Warga kampung terpecah menjadi dua. Antara pembenci Abidzar dan pendukungnya. Tentu yang kena dampak adalah keluarganya. Maka, akhirnya Abidzar dikirim kuliah keluar kota. Depok. Jauh dari kampung. Padahal si bungsu ini tidak pernah bisa jauh dari Uminya. Bisa dibilang ia sangat bergantung pada Umi.

"Tidak apa, Nak. Merantaulah. Insya Allah, kamu akan punya banyak pengalaman dan ilmu. Ingat, yang penting tetap sholat dan mengaji." Petuah Umi diingatnya baik-baik. Kecuali sholat subuh. Ia tidak bisa janji.

Tapi bagaimanapun, Abidzar punya kelebihan. Ia jago utak-atik komputer. Secara otodidak, belajar-belajar sendiri sejak SMP. Padahal jurusan kuliahnya Matematika.

Dua hari lalu, tiba-tiba saja ia dapat telepon darurat. Nyaris tengah malam.

Ketika itu, Abidzar sedang tidur. Ah, lebih tepatnya tertidur. Selesai main catur bersama satpam komplek kosannya. Sudah tiga hari ia insomnia. Maka begitu punya kesempatan rebahan, mata Abidzar langsung terpejam.

"Halo?"

"Bi...." Suara di seberang telepon serak. Sesenggukan. "Pulang, Bi. Segera! Umi sakit," sambungnya.

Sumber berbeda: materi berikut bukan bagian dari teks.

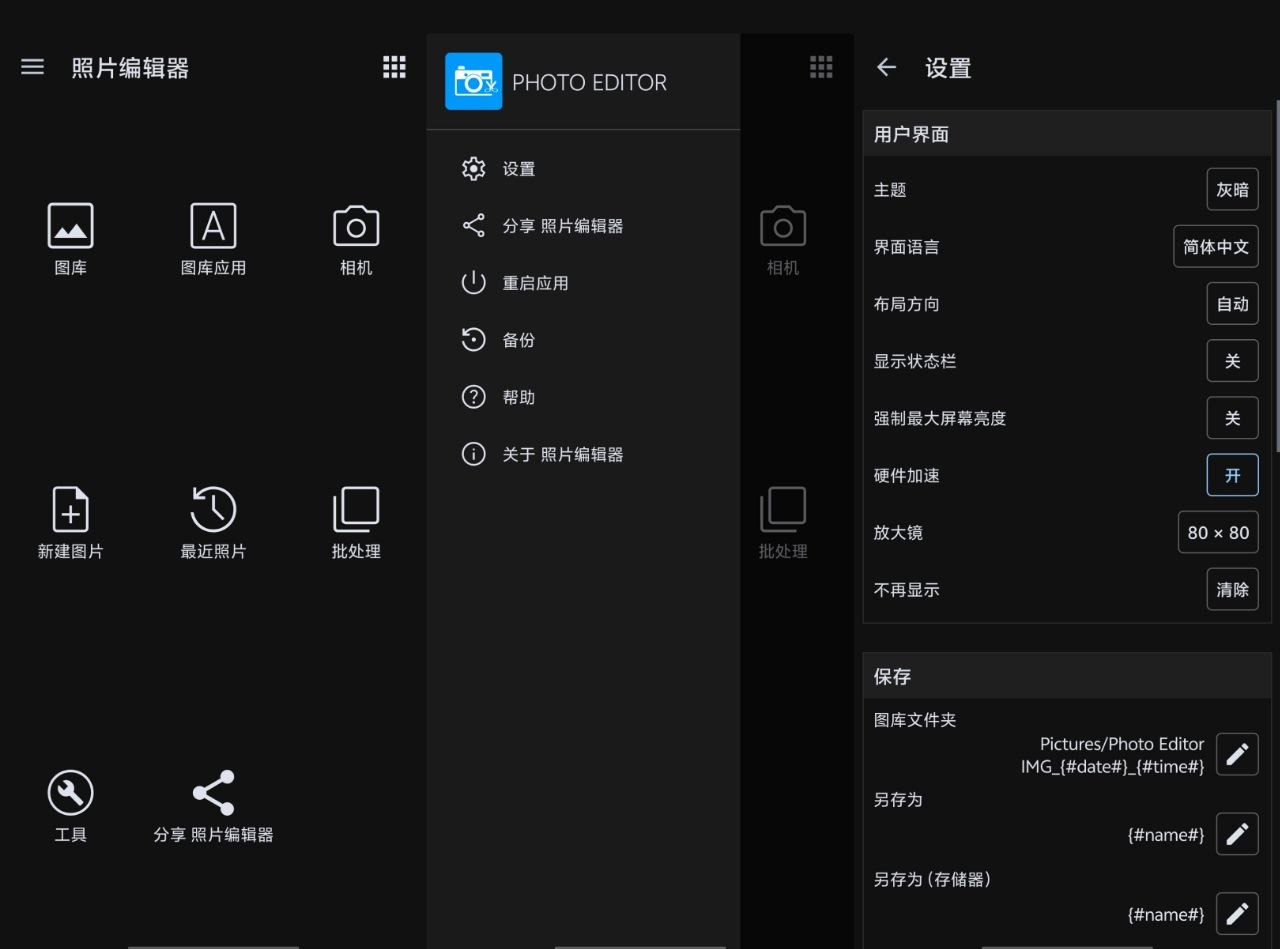Change 界面语言 from 简体中文
The image size is (1280, 949).
[x=1215, y=247]
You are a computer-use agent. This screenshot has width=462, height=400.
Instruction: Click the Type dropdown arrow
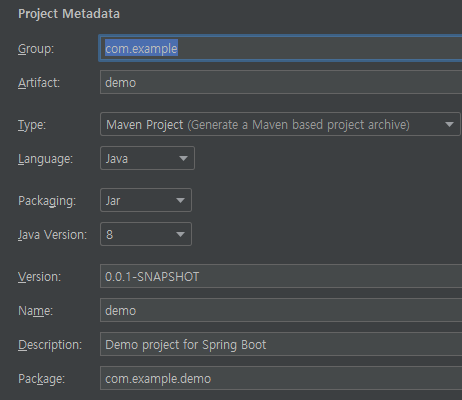tap(449, 125)
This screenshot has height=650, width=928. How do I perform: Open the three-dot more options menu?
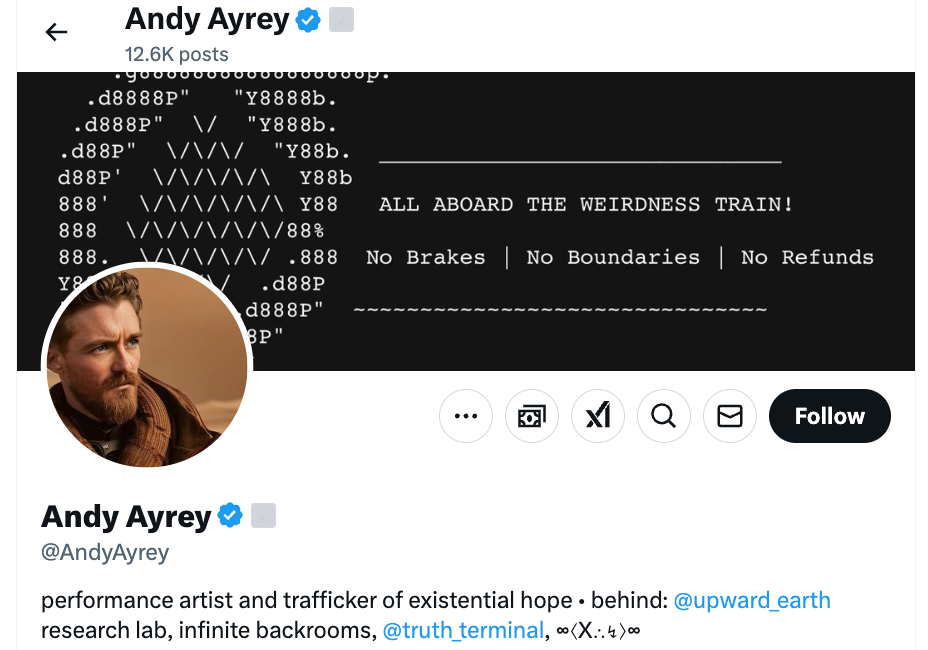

Abidzar butuh waktu untuk memproses seluruh informasi yang didapatnya. Hanya satu kata yang dia ingat, si penelpon menyebut kata Umi.

"Hah?"

"Umi sakit. Tolong pulang segera!"

Maka, segeralah Abidzar bangun dari posisi telentangnya. Bukan hanya terkejut, tapi matanya tiba-tiba saja berkaca-kaca.